(Source information)

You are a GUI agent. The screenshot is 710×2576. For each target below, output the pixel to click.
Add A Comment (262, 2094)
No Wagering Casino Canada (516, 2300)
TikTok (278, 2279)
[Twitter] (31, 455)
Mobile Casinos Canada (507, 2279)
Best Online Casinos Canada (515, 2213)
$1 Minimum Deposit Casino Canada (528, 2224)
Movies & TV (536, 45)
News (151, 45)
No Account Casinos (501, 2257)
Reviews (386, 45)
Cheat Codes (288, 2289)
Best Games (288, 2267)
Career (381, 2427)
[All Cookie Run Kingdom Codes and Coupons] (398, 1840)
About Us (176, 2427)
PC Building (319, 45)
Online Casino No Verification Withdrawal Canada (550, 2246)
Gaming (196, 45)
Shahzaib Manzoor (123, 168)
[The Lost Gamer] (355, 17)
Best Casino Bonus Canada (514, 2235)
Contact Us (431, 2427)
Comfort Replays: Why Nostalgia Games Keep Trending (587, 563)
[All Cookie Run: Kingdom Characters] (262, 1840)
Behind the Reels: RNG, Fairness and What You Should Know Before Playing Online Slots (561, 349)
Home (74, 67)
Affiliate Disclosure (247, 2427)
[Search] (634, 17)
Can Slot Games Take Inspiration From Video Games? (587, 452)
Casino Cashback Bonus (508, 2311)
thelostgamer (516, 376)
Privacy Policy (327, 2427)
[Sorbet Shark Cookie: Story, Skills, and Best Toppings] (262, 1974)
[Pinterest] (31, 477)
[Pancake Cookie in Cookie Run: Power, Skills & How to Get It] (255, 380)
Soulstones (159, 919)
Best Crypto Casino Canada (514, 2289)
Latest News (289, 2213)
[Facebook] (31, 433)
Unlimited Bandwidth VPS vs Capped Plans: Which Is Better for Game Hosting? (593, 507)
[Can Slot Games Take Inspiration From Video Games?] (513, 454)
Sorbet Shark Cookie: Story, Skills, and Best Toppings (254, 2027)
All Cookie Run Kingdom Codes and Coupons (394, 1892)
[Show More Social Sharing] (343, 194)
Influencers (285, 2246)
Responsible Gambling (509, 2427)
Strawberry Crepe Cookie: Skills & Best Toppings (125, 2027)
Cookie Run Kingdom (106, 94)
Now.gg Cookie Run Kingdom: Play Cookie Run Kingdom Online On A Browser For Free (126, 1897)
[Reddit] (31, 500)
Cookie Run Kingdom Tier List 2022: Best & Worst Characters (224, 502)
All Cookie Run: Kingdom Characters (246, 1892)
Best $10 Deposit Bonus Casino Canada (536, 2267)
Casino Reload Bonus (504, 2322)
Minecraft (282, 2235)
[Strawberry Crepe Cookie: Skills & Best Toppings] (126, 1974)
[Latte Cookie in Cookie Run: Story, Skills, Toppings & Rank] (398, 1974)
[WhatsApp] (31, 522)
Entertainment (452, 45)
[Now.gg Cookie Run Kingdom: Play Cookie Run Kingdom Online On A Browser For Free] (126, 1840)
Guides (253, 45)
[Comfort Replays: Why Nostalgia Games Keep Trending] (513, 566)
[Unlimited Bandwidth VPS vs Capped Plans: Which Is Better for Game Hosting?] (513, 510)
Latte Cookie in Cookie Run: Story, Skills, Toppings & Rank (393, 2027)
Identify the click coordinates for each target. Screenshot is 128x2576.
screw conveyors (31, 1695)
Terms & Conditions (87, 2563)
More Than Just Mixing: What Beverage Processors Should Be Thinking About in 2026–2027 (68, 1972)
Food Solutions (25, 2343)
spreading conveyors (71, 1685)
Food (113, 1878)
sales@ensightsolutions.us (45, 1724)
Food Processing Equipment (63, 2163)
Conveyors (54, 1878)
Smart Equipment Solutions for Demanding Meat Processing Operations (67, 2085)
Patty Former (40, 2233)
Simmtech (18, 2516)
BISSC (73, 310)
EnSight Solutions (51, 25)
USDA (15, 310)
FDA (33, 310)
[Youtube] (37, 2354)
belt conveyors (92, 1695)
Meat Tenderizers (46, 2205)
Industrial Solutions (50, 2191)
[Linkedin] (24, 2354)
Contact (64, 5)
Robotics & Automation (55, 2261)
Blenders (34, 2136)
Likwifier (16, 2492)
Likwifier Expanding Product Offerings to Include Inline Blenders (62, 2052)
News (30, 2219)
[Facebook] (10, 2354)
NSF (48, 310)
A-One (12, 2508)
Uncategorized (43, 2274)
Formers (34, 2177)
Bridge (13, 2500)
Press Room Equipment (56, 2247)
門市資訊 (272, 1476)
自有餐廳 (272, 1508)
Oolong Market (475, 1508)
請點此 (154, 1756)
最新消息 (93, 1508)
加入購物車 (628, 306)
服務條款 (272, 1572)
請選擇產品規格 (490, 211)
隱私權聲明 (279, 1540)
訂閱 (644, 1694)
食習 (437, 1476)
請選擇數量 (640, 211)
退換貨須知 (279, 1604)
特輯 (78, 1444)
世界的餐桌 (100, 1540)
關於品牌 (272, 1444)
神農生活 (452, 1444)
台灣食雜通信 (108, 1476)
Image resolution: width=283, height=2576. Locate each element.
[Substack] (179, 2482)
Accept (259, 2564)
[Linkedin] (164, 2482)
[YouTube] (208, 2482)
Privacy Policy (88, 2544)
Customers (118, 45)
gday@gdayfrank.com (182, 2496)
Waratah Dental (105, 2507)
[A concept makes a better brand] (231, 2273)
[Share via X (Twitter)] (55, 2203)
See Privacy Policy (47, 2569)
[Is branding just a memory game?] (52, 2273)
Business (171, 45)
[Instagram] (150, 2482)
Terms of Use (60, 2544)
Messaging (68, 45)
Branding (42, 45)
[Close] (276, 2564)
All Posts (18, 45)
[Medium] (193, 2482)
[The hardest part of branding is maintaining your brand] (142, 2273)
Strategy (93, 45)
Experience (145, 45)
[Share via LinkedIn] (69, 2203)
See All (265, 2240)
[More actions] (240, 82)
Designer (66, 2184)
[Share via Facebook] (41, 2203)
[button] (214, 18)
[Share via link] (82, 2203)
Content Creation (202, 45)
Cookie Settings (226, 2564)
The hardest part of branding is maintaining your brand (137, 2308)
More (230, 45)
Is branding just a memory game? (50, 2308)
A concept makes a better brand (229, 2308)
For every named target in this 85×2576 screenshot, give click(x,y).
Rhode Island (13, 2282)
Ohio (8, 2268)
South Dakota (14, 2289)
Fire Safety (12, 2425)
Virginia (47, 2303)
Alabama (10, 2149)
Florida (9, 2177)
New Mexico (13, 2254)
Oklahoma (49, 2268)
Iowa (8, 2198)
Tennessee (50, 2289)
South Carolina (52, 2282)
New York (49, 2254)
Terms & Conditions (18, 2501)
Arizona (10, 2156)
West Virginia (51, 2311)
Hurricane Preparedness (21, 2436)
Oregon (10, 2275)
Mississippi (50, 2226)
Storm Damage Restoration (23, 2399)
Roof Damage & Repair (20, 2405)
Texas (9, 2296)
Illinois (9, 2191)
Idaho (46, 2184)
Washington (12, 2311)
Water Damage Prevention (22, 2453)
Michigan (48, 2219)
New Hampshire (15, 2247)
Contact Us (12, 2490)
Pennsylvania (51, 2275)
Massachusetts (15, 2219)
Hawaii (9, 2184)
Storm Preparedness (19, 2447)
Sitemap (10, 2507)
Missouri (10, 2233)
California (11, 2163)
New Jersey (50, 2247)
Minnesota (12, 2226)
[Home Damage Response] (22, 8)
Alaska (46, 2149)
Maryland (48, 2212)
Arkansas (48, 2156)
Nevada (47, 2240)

(Your task)
Find every line of the records holding "About". Answer with the count alone.

(Task solution)
2